- **TASK DETAILS**
Copy the lines of the listing below word for word, from the line containing "You are a GUI" through the end of the listing. Leave out the pictures.

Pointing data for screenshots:

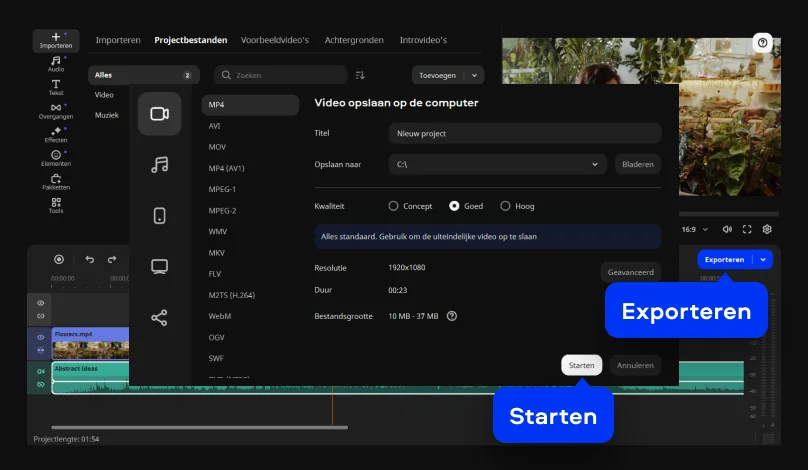The image size is (808, 470).
Task: Choose Hoog quality option
Action: coord(505,206)
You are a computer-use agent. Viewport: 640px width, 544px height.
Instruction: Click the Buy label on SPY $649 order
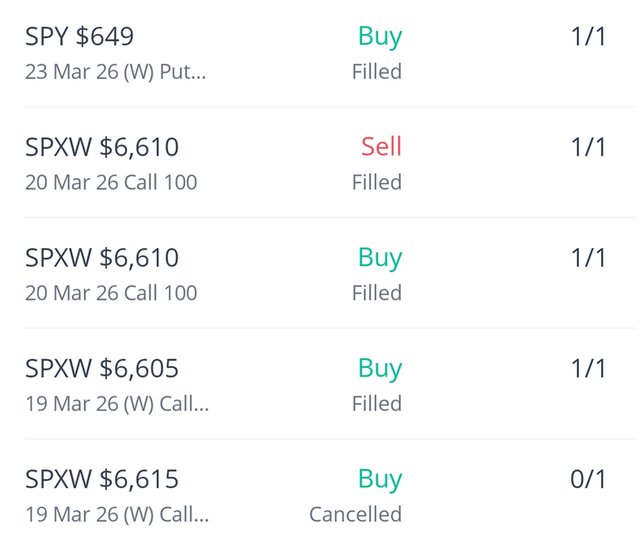pyautogui.click(x=380, y=37)

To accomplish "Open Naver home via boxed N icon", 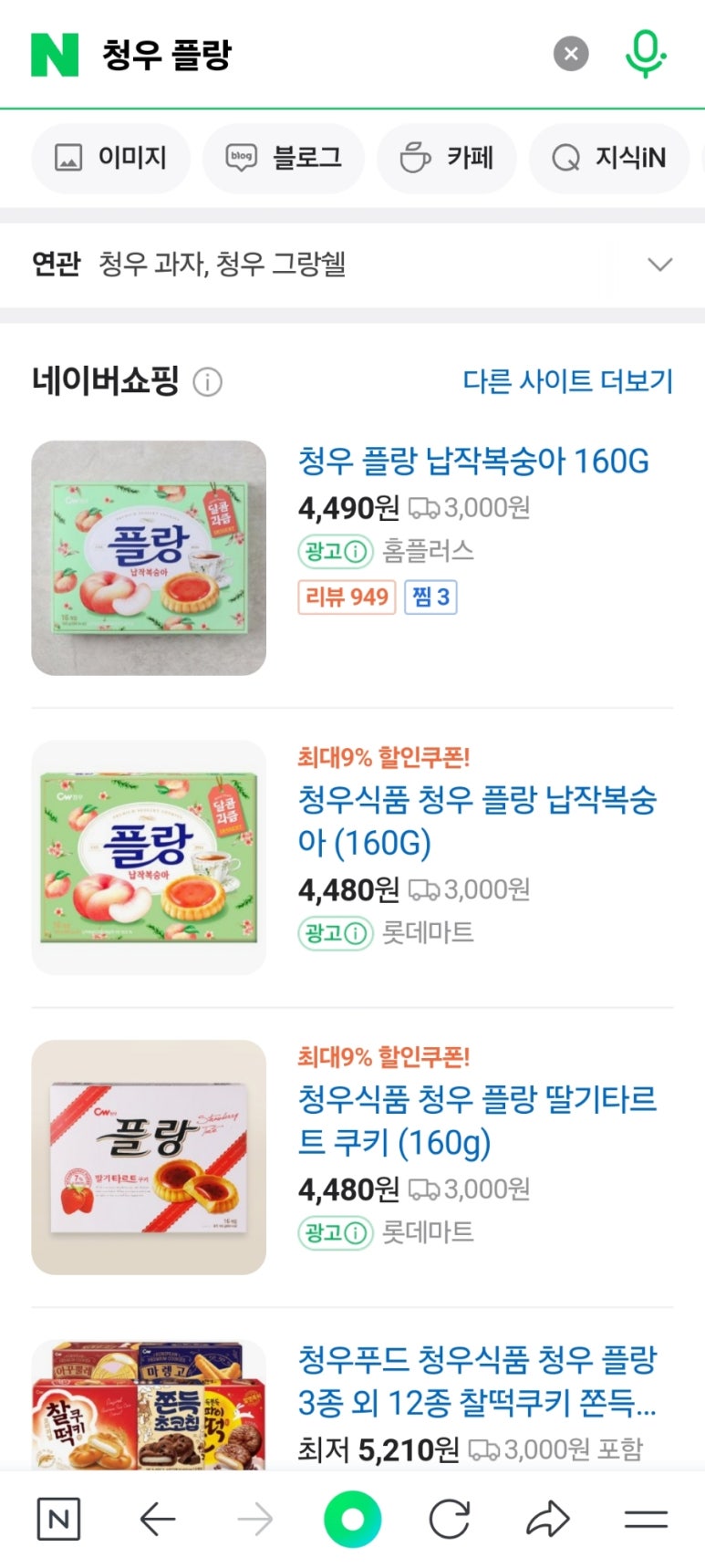I will pos(58,1519).
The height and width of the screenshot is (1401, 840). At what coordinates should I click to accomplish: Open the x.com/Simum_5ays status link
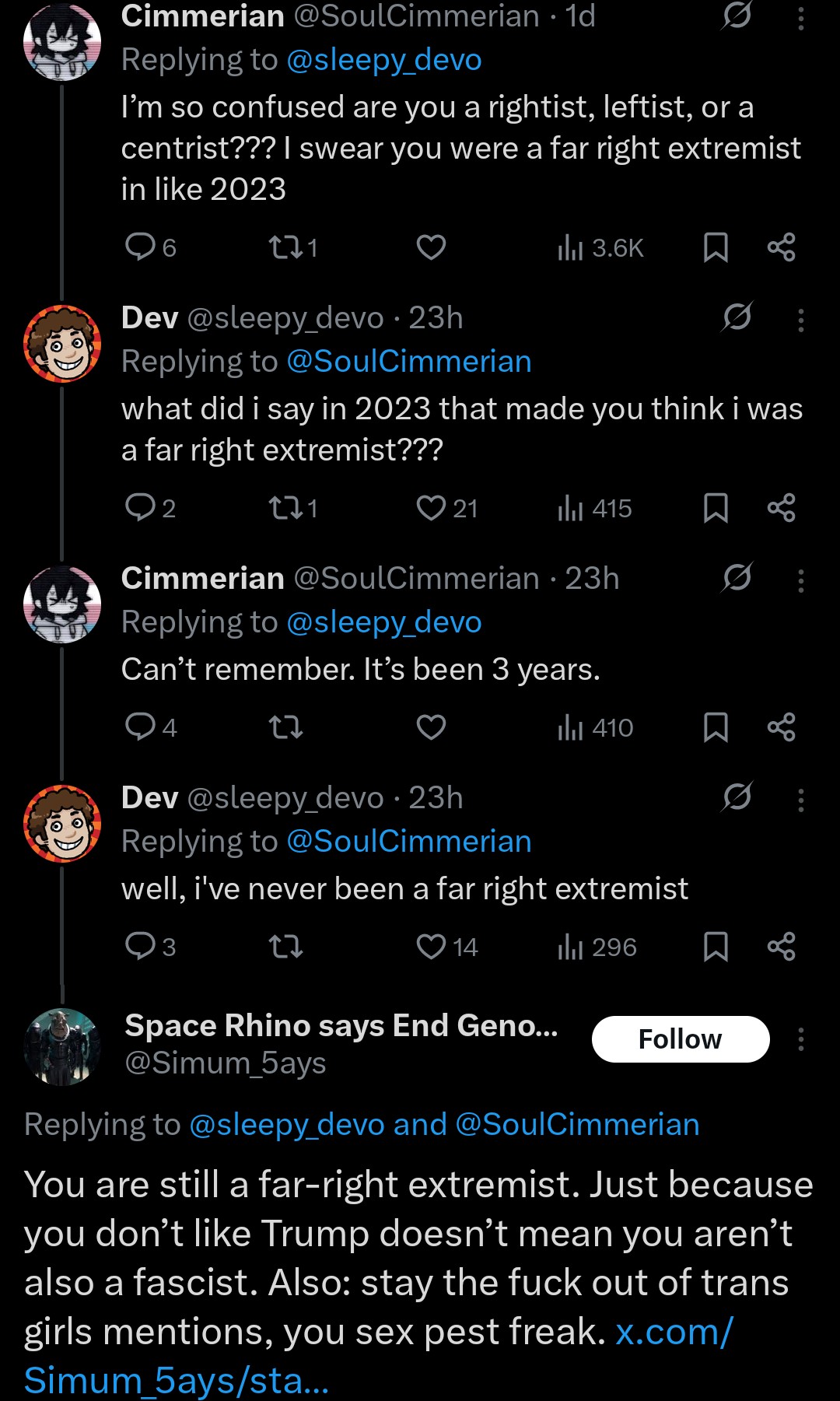tap(378, 1356)
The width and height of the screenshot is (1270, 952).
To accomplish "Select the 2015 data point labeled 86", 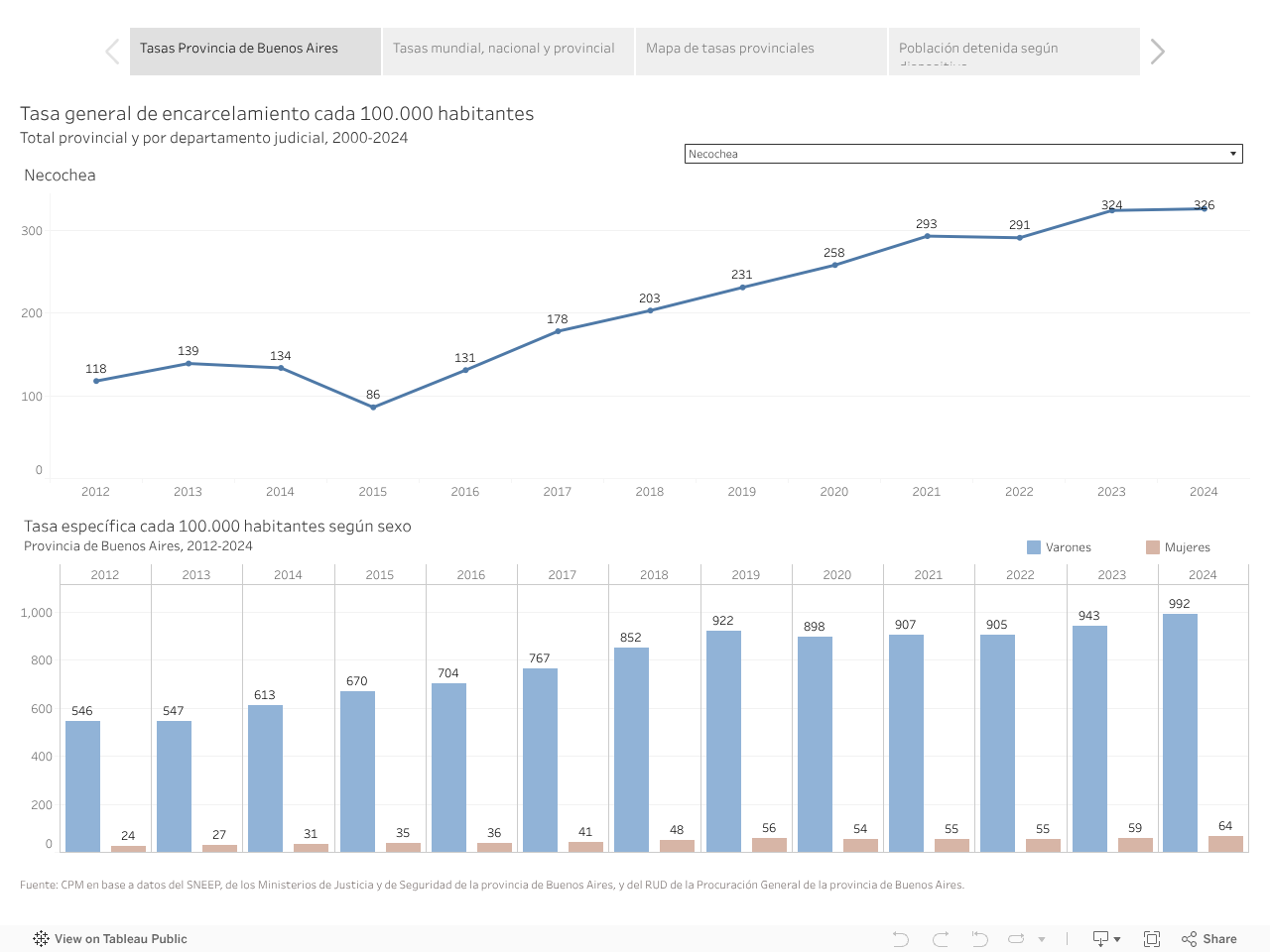I will coord(373,407).
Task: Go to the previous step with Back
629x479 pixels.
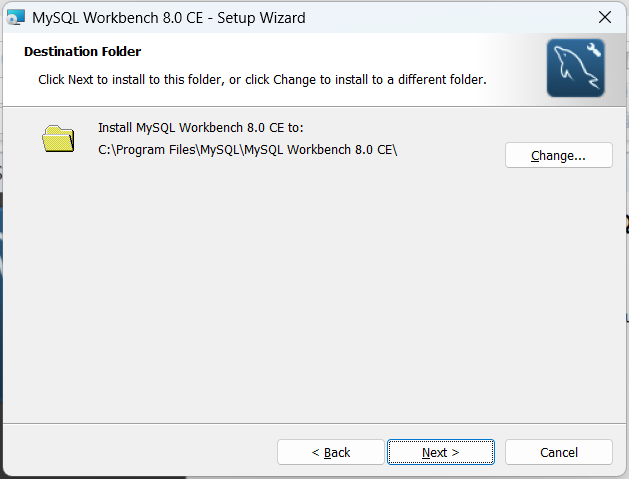Action: [331, 452]
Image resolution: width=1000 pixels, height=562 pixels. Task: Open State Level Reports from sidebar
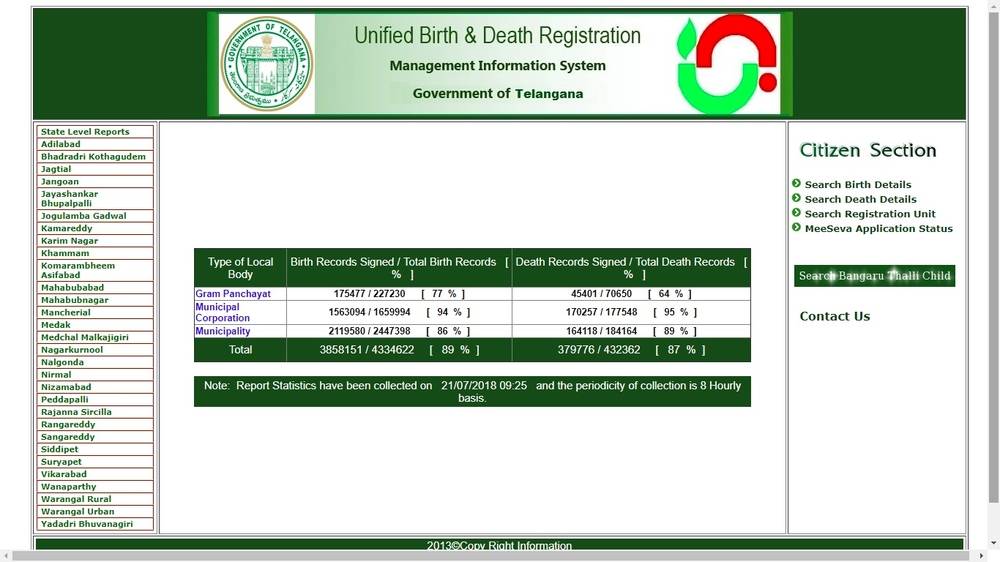[x=85, y=132]
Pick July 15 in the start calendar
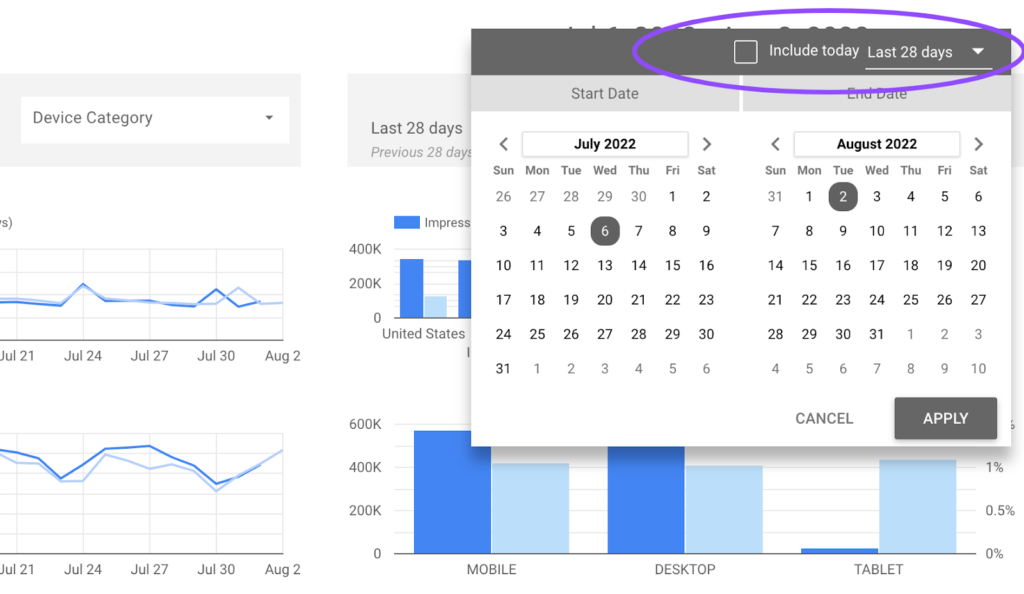 click(x=673, y=266)
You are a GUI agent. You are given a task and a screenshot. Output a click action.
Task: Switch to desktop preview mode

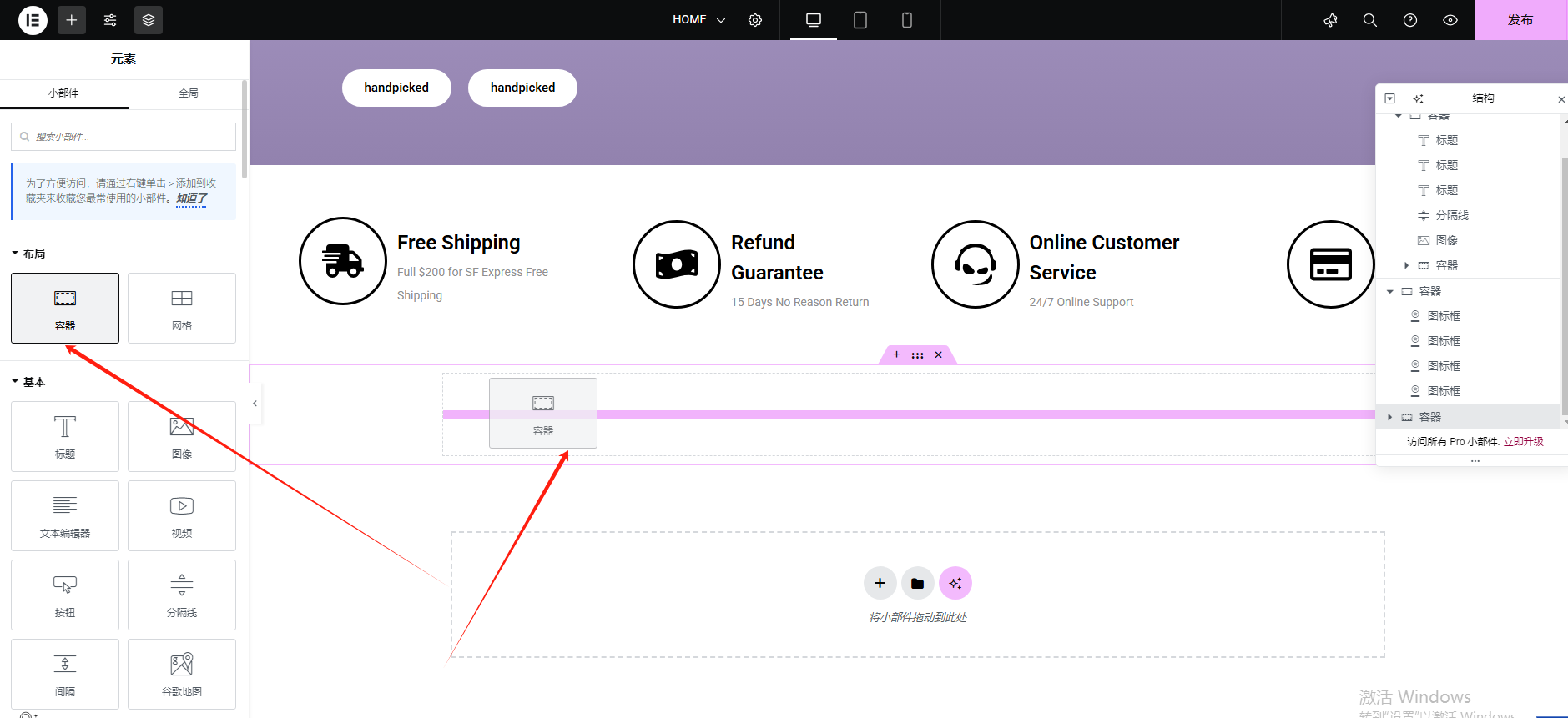point(814,20)
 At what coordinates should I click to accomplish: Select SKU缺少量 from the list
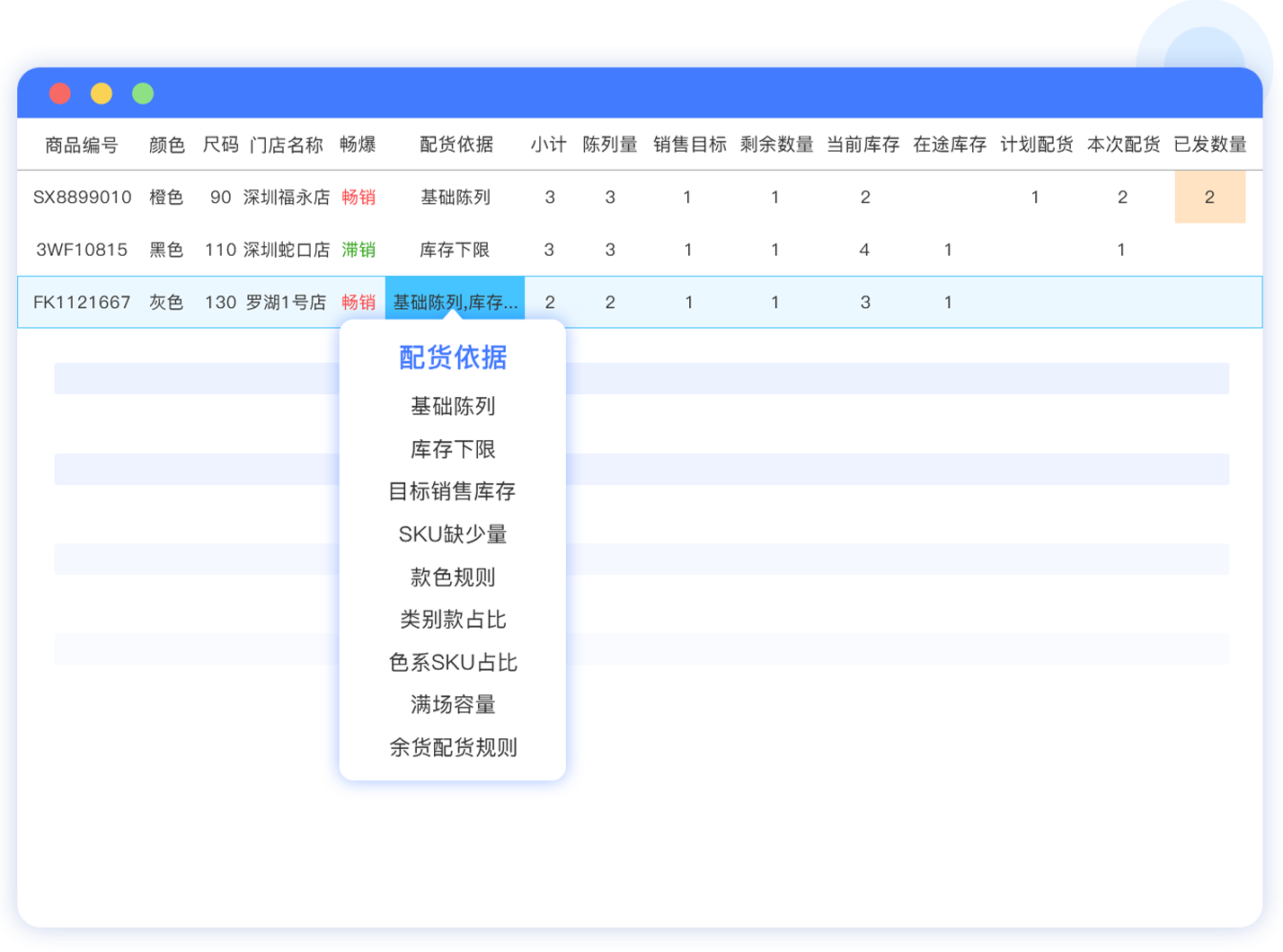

- **RESULT OF THIS EXERCISE**
You are a GUI agent. You are given a task and a screenshot. Output a click action.
Task: Switch to desktop preview mode

point(814,20)
 At what coordinates should I click to accomplish: Select SKU缺少量 from the list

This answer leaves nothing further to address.